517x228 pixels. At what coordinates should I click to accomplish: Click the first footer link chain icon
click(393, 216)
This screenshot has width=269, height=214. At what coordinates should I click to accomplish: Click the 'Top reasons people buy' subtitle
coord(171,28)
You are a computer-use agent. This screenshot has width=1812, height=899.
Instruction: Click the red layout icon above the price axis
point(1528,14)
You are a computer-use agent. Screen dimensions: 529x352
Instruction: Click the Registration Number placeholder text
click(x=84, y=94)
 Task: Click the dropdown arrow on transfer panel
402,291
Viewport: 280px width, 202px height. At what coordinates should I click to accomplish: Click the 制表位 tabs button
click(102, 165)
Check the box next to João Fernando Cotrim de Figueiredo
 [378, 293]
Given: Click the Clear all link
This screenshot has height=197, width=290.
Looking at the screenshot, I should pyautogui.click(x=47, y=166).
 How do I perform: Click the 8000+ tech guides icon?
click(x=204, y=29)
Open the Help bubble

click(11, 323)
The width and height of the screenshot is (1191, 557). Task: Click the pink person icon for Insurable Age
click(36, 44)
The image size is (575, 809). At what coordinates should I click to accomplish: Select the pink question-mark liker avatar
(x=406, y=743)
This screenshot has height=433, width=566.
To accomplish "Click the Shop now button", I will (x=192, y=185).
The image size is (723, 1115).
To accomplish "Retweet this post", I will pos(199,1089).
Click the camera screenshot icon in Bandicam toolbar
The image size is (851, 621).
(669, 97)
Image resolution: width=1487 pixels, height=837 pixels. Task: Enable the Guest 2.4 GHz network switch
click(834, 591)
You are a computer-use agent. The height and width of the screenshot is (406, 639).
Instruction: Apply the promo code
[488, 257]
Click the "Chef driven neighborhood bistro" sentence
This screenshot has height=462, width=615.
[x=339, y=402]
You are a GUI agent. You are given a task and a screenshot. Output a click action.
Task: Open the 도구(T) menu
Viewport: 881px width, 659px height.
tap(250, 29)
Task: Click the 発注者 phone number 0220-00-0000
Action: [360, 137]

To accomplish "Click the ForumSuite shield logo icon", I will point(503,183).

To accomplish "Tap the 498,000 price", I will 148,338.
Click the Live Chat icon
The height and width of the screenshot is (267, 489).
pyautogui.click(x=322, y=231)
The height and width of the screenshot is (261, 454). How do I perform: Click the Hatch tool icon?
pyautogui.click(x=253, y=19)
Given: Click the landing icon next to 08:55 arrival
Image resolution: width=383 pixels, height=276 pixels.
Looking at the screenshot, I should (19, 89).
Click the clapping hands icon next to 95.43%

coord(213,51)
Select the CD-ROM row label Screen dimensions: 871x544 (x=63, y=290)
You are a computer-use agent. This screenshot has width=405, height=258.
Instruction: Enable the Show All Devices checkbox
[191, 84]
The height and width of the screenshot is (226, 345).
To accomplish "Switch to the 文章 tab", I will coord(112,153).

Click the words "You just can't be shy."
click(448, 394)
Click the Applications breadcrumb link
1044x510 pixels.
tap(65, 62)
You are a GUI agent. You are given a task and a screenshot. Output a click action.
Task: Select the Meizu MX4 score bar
**********
## TASK GOAL
All of the entries above must be transcribed exactly.

## RESPONSE
517x228 pixels. At what coordinates should I click to accomplish: Click the first footer link chain icon
click(393, 216)
This screenshot has width=269, height=214. At what coordinates should I click to accomplish: Click the 'Top reasons people buy' subtitle
coord(171,28)
You are a computer-use agent. This screenshot has width=1812, height=899.
Instruction: Click the red layout icon above the price axis
point(1528,14)
You are a computer-use agent. Screen dimensions: 529x352
Instruction: Click the Registration Number placeholder text
click(x=84, y=94)
 Task: Click the dropdown arrow on transfer panel
402,291
Viewport: 280px width, 202px height. At what coordinates should I click to accomplish: Click the 制表位 tabs button
click(102, 165)
Check the box next to João Fernando Cotrim de Figueiredo
 [378, 293]
Given: Click the Clear all link
This screenshot has height=197, width=290.
Looking at the screenshot, I should pyautogui.click(x=47, y=166).
 How do I perform: Click the 8000+ tech guides icon?
click(x=204, y=29)
Open the Help bubble

click(11, 323)
The width and height of the screenshot is (1191, 557). Task: Click the pink person icon for Insurable Age
click(36, 44)
The image size is (575, 809). At what coordinates should I click to accomplish: Select the pink question-mark liker avatar
(x=406, y=743)
This screenshot has height=433, width=566.
To accomplish "Click the Shop now button", I will (x=192, y=185).
The image size is (723, 1115).
To accomplish "Retweet this post", I will pos(199,1089).
Click the camera screenshot icon in Bandicam toolbar
The image size is (851, 621).
(669, 97)
Image resolution: width=1487 pixels, height=837 pixels. Task: Enable the Guest 2.4 GHz network switch
click(834, 591)
You are a computer-use agent. The height and width of the screenshot is (406, 639).
Instruction: Apply the promo code
[488, 257]
Click the "Chef driven neighborhood bistro" sentence
This screenshot has height=462, width=615.
[x=339, y=402]
You are a GUI agent. You are given a task and a screenshot. Output a click action.
Task: Open the 도구(T) menu
Viewport: 881px width, 659px height.
tap(250, 29)
Task: Click the 発注者 phone number 0220-00-0000
Action: [360, 137]

To accomplish "Click the ForumSuite shield logo icon", I will point(503,183).

To accomplish "Tap the 498,000 price", I will 148,338.
Click the Live Chat icon
The height and width of the screenshot is (267, 489).
pyautogui.click(x=322, y=231)
The height and width of the screenshot is (261, 454). How do I perform: Click the Hatch tool icon?
pyautogui.click(x=253, y=19)
Given: Click the landing icon next to 08:55 arrival
Image resolution: width=383 pixels, height=276 pixels.
Looking at the screenshot, I should (19, 89).
Click the clapping hands icon next to 95.43%

coord(213,51)
Select the CD-ROM row label Screen dimensions: 871x544 (x=63, y=290)
You are a computer-use agent. This screenshot has width=405, height=258.
Instruction: Enable the Show All Devices checkbox
[191, 84]
The height and width of the screenshot is (226, 345).
To accomplish "Switch to the 文章 tab", I will coord(112,153).

Click the words "You just can't be shy."
click(448, 394)
Click the Applications breadcrumb link
1044x510 pixels.
tap(65, 62)
You are a GUI agent. You are given a task and a screenshot. Output a click action.
Task: Select the Meizu MX4 score bar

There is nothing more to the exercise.